Step 6Realistic time and support?
Step 7Already 2 major commitments?

That’s the entire framework in one diagram. If you remember nothing else, remember that flow.


FAQ: Saying No to Extra Committees and Projects as a Resident

1. Can my program punish me for saying no to optional committees?
If something is truly optional, they should not be retaliating. Could a petty person give you a weaker “professionalism” comment? In rare toxic environments, yes. But in most programs, a calm, respectful “no” with a clear reason does not harm you, especially if you’re strong clinically and complete what you do commit to.

2. How many extra projects or committees should I have as a resident?
For most people: one main scholarly/research/QI project plus maybe one meaningful committee or leadership role is plenty. More than that, and quality drops. You’re a resident, not a full‑time admin. Programs sometimes forget that.

3. What if I’m an intern — should I say yes to anything extra right now?
Intern year is usually not the time to stack committees. You’re still learning how to be a doctor. If you take on something, keep it lightweight and flexible. Many of the strongest fellows I know essentially did nothing extra intern year, then picked smart projects PGY‑2.

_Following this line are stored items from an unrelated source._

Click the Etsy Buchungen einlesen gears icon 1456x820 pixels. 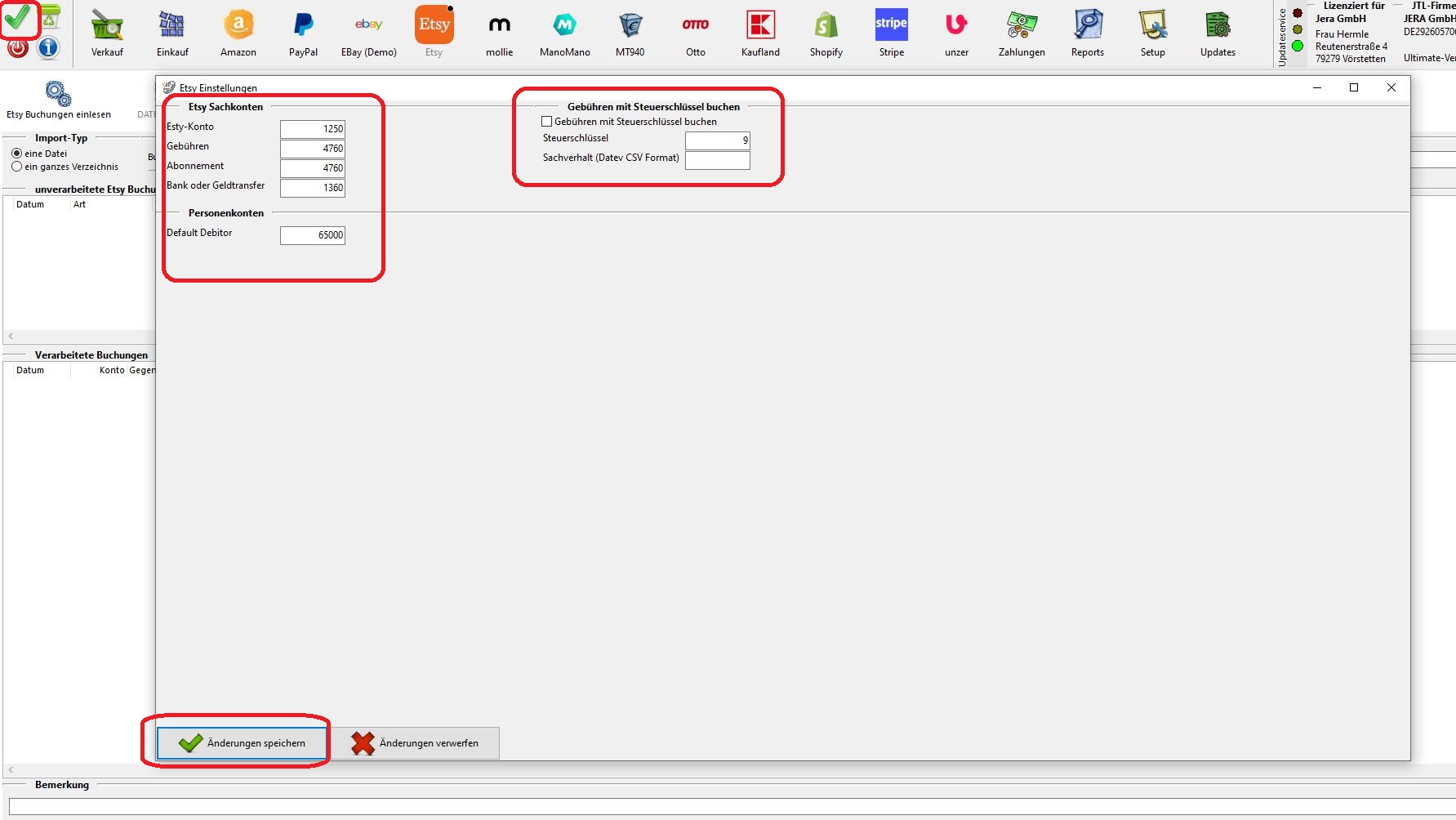click(x=58, y=94)
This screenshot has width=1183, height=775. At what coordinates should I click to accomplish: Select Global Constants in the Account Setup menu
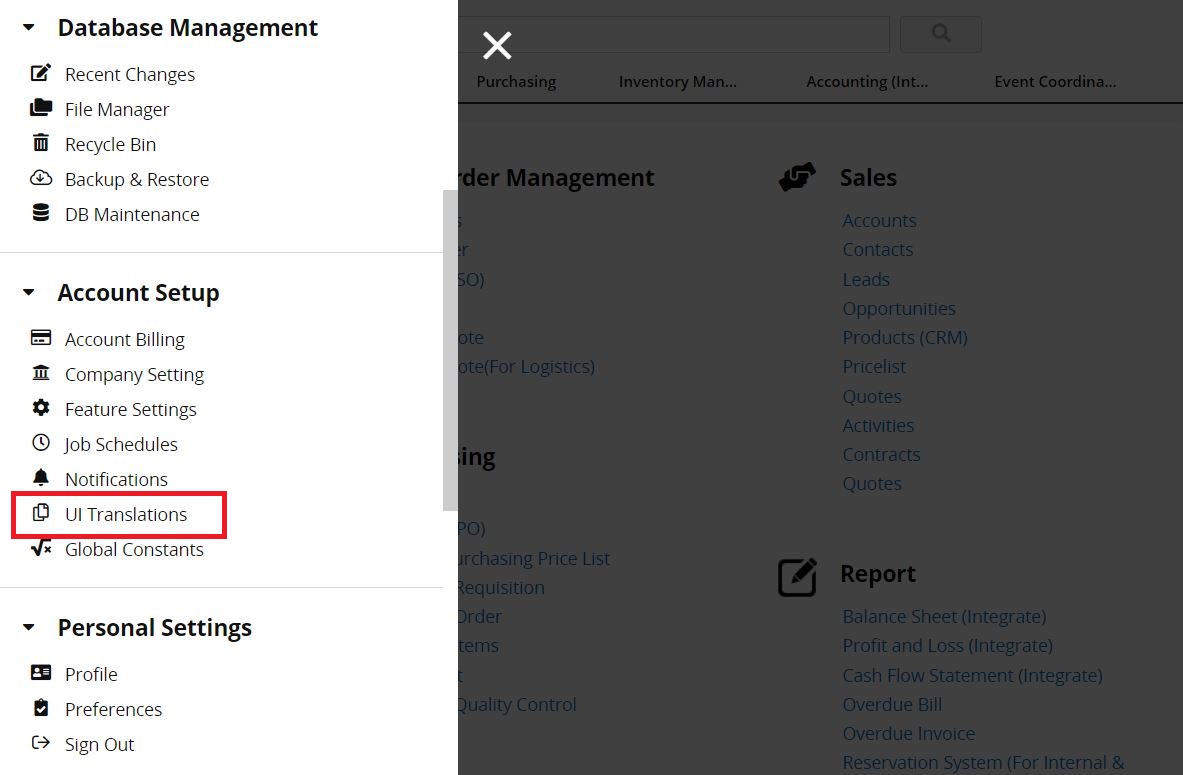pyautogui.click(x=117, y=549)
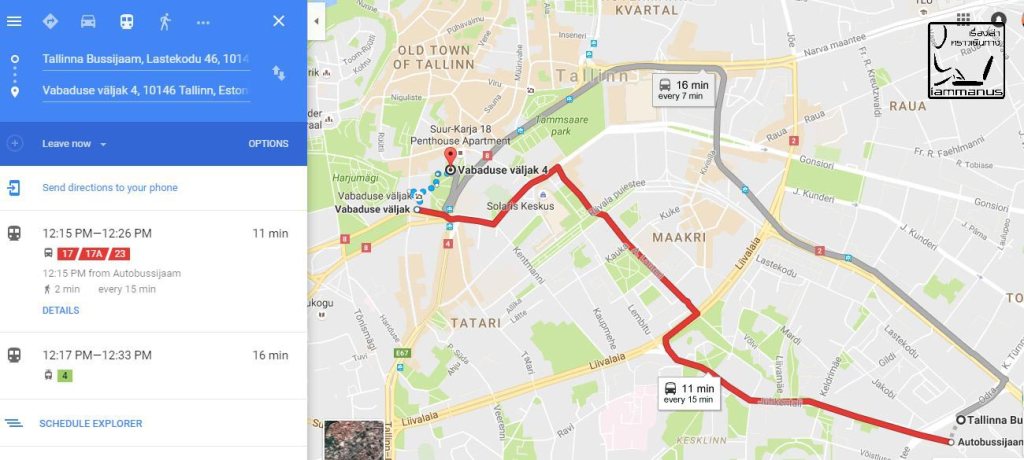Edit Vabaduse väljak 4 destination field
The height and width of the screenshot is (460, 1024).
(146, 90)
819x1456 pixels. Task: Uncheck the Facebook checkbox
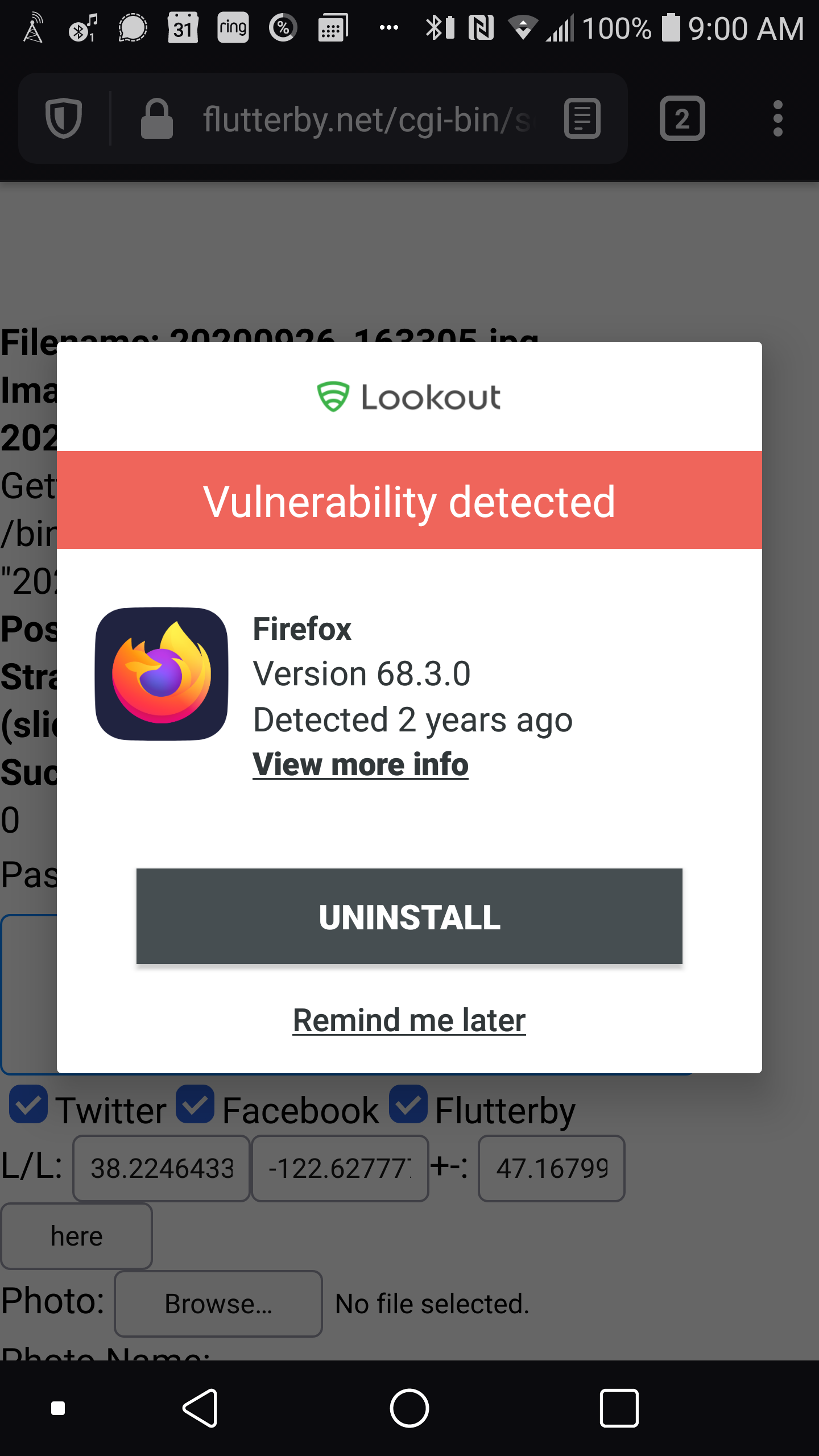tap(195, 1105)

4. How do I know if a committee is just “CV fluff”?
Ask: What are the actual outputs from the last year? Policies changed? Papers? Posters? Real initiatives? If no one can answer that and the main deliverable is “we meet monthly to discuss X,” you’re probably looking at fluff.

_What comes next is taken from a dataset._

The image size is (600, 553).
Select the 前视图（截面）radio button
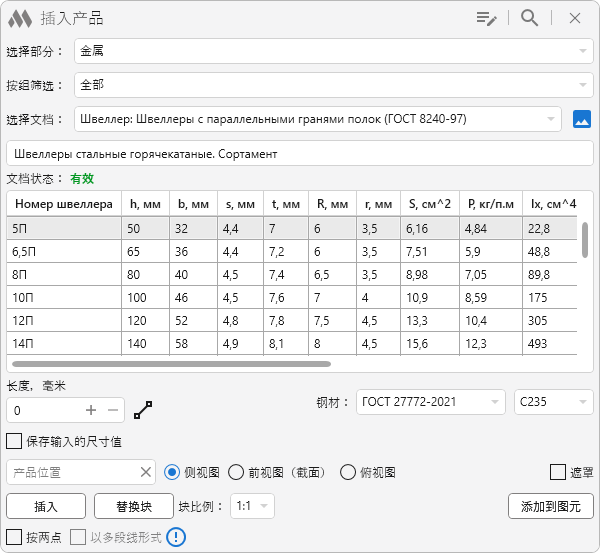237,472
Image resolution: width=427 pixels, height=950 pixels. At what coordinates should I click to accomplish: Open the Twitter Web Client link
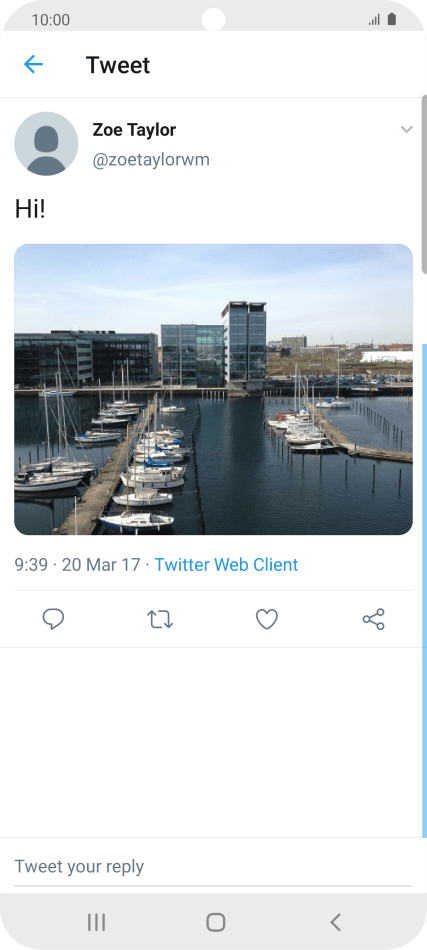(227, 565)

5. Is it unprofessional to say I need to protect my time or avoid burnout?
No. You do not have to say “burnout” directly if you’re worried about how it lands, but you absolutely can say, “Given my current clinical load, I don’t have the capacity to take this on and do a good job.” That’s professionalism, not weakness.

6. What if my co-residents are all saying yes and I feel behind?
You’re not behind if you’re intentional. Many residents accumulate a mess of half-finished projects and low-impact roles. You’re better off with one meaningful completed project than five shallow ones. Focus on quality and alignment with your goals, not keeping up with the loudest person in your class.


Key points to walk away with:

  1. You can say no to extra committees and projects, and you should — frequently.
  2. Say yes only when it clearly aligns with your goals, has realistic time/support, and leads to tangible outcomes.
  3. Protect your reputation by over‑delivering on what you do accept, and being honest and direct when you decline.